WSMDEGT 11/16

von Bert

Wie schon auch letzten Monat fragt Frau Brüllen: Was machst Du eigentlich den ganzen Tag.

0:00 – Die letzten beiden Tage waren sehr anstrengend, dennoch süffel ich lieber noch an einem Wein rum und zappe so durch die Sender.
1:35 – Doch mal schlafen gehen.
9:50 – Der Blick aus dem Fenster verrät: Heute bleibe ich zu Hause. Quäle mich aus dem Bett, sizte in einer schicken Unterhose beim Frühstück und gönne mir ein Brot.
10:55 – Ist doch etwas kühl, also ein paar Wohlfühlklamotten über, als ich aus dem Bad komme.
10:59 – Die Tageslektüre die letzten Tage vernachlässigt, also hole ich nach und lese ein paar Sonette mehr von Shakespeare und auch ein paar Seiten mehr in der Marx-Biogrpahie von Neffe.
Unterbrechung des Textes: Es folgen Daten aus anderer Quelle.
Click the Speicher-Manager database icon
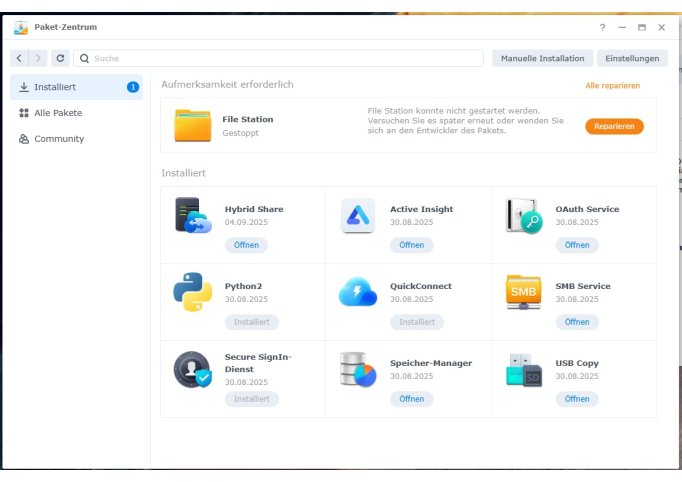 click(x=358, y=369)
Davor kurz Internet checken und eine Einladung zu einem Geburtstag annehmen (der etwas schräg werden wird).
12:53 – Eigentlich wollte ich nur was nachschauen, aber dann räume ich etwas die Festplatten auf und mache doppelte Datensicherung, während ich Musik höre. Zwischenzeitlich linze ich immer mal wieder bei Tumblr rein.
14:50 – Klassische Uhrzeit für einen Nachmittagsschlaf, der aktiv beginnt.
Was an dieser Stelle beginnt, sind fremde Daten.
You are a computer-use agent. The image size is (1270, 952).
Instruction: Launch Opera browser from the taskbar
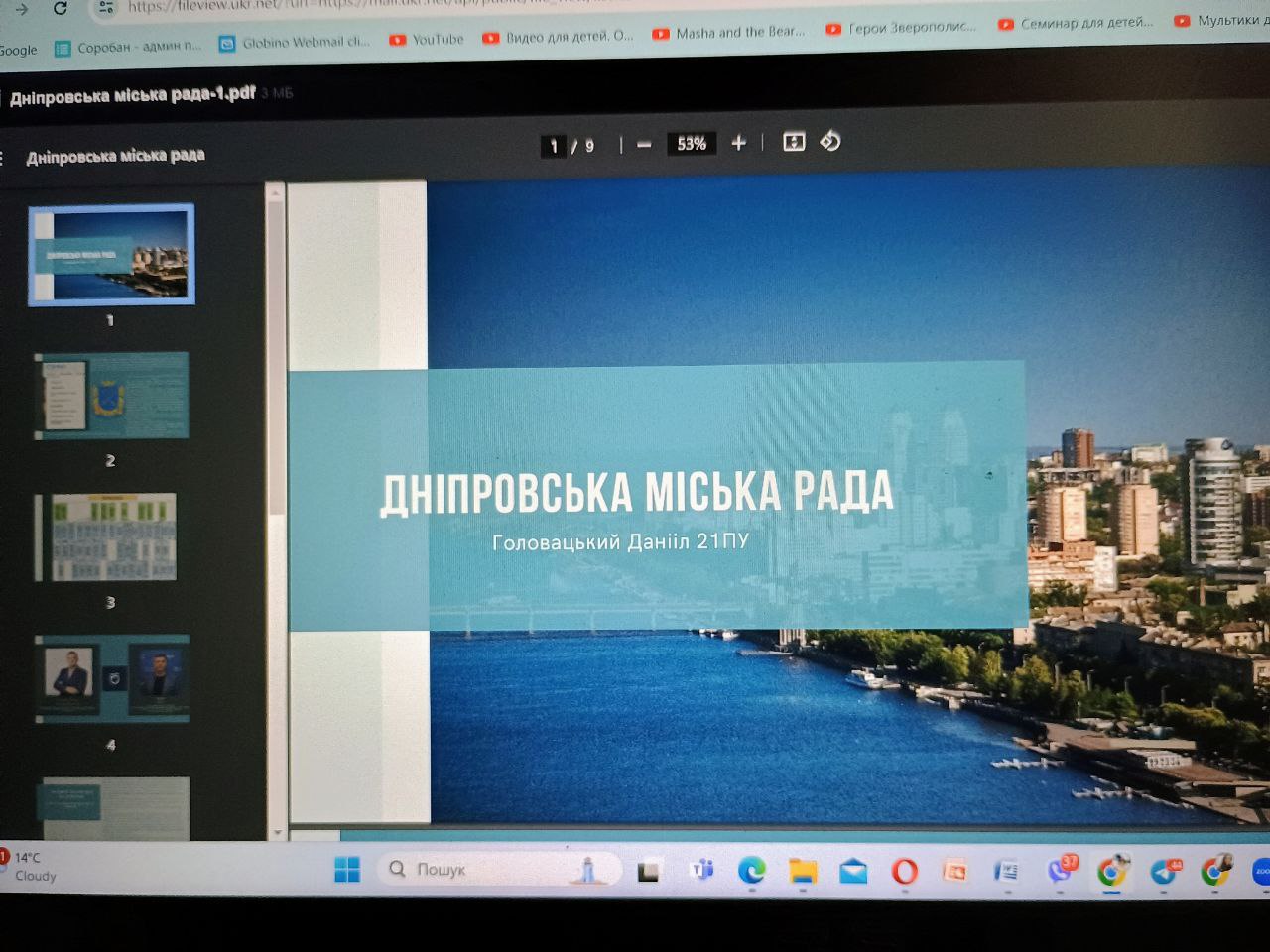pos(904,871)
16:15 – Ostfriesentee und Lektüre von „Der große Rote Sohn“ von David Forster Wallce – enttäuschend.
17:39 – Der Sonntagabend wird eingeläutet, will heißen, wir bereiten mal langsam das Abendessen vor und süffeln an einem Glas Tuntenbrause rum.
18:20 – Rösti, Lachs, Salat und Tuntenbrause, dazu „Bericht aus Berlin“, „Lindenstraße“ und „Weltspiegel“.
18:45 – Der wöchentliche Anruf meiner Mutter.
20:15 – Sonntagsritual.
22:55 – Überraschenderweise schon im Bett – aber lesend.